Stored items:
-=-=-
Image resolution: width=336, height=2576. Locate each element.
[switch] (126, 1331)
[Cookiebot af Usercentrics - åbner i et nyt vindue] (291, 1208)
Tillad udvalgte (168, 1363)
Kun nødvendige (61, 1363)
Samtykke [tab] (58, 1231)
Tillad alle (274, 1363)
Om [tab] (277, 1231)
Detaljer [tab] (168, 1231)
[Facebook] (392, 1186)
-=-=-
EXERCISE OBJECTIVE
Take the line containing "Kun nødvendige (61, 1363)" as the first line and the last line of the data above as the final one. Write out these lines and all between them exactly.

SOLVED PROBLEM
Kun nødvendige (61, 1363)
Samtykke [tab] (58, 1231)
Tillad alle (274, 1363)
Om [tab] (277, 1231)
Detaljer [tab] (168, 1231)
[Facebook] (392, 1186)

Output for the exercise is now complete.